• _Given problem 1_:
Arrange the lines of the saved data entries below the passage as a numbered list, leaving out blank lines and the pictures.

• _Selected passage_:
Success and growth as a musician are different things. But, they are connected. If success is of the right kind, comes in good time, and one has the ability to digest it, it can be a great aid to achieving growth as a musician. On all counts, I cannot complain.

I have heard it said that an Indian musician does not achieve any credibility amongst Western audiences until he also commands a considerable presence and stature amongst audiences at home. This is not the way it has worked for me. US and European audiences opened up to me before the Indian market acquired serious interest in my music. Even today, when I am well established in India, almost seventy percent of my work is abroad.

There is a good reason for my exceptional success abroad. In the West, nobody cares about whose son you are, or whether your father is still around and whether you are still considered a “promising artist”. The market is willing to give you an opening if you deliver the goods, appeal to the imagination of audiences, and make people happy. Every decent musician can do this. But, the Western market also expects you to conduct yourself professionally – and this, every Indian musician cannot do. I have made a better headway abroad not because I am a great musician, but because I am a no-fuss, easy-to-deal-with guy who also delivers musical value. I don’t expect to be treated either like a king or God; I handle all my travel arrangements on my own, arrive at the venue in time, do my thing, collect my cheque, and disappear until the next time. It has taken me more than fifteen years to arrive at a situation of people valuing my music, independently of my professionalism.

Having achieved prior success abroad has helped me immensely in dealing with the Indian market. Whatever success I have in India today has been achieved with my self-esteem intact -- without the crawling, maneuvering, networking, and deal-making that dominates the world of professional Hindustani music. Because of my success abroad, I can command my price in India. It is not as if I do not do small concerts, subsidized concerts or even free concerts, in India. But, I have the freedom to do them when I so wish and for my own reasons. I don’t have to do them either because I am desperate enough to accept peanuts, or because I fear the consequences of poor visibility.

Having done well abroad has also helped me musically -- allowed me the time to liberate my Indian presence from the towering shadow of Ustad Vilayat Khan’s music. Had I been more dependent on Indian audiences for my livelihood, the market may have forced me to become a Vilayat Khan clone. You and I know what Ustad Vilayat Khan means to me musically. I cannot cease to be Vilayat Khan’s son and disciple any more than I can cease to be myself. I also love doing some of Ustad Vilayat Khan’s stuff – even willfully in addition to doing it unconsciously. But, I don’t want to be coerced into reaffirming my lineage at every concert, and in every raga.

Saved data entries:
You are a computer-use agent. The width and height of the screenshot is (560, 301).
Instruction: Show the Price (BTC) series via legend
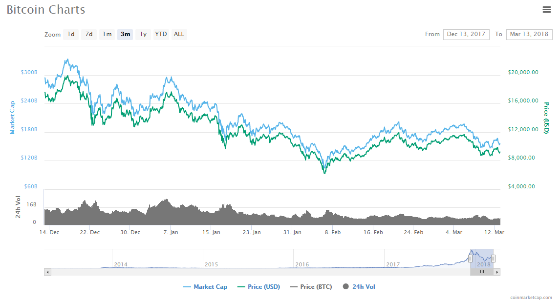pos(311,287)
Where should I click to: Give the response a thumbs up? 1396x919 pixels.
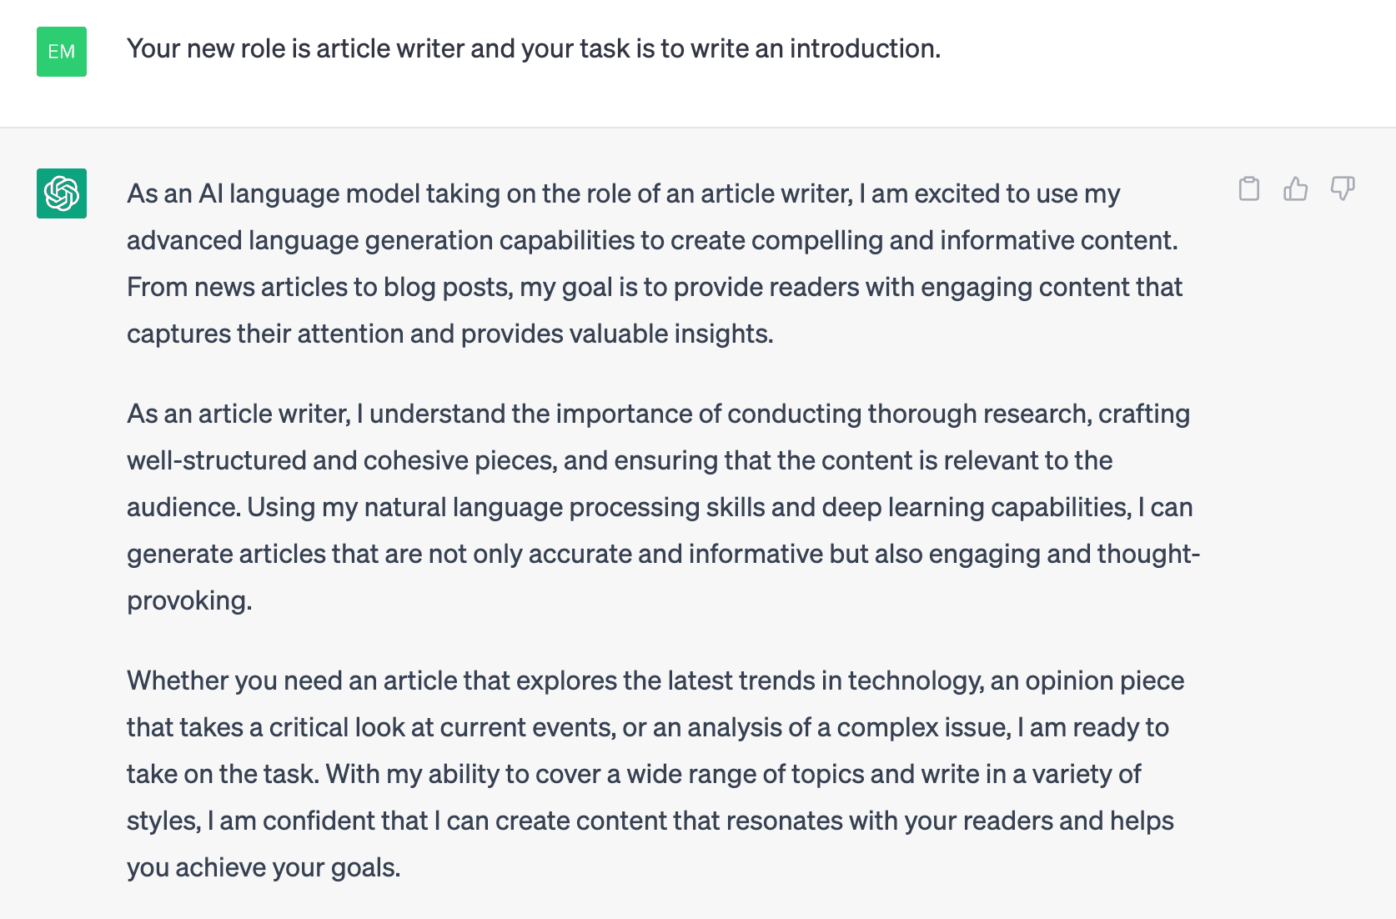pyautogui.click(x=1295, y=189)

• _Given problem 2_:
Set down the portion of the musician's essay from "Success and growth" to "I cannot complain." word for word.

• _Task output 1_:
1. You are a computer-use agent. The width and height of the screenshot is (560, 301).
2. Instruction: Show the Price (BTC) series via legend
3. pos(311,287)
4. Where should I click to: Give the response a thumbs up? 1396x919 pixels.
5. pyautogui.click(x=1295, y=189)

• _Task output 2_:
Success and growth as a musician are different things. But, they are connected. If success is of the right kind, comes in good time, and one has the ability to digest it, it can be a great aid to achieving growth as a musician. On all counts, I cannot complain.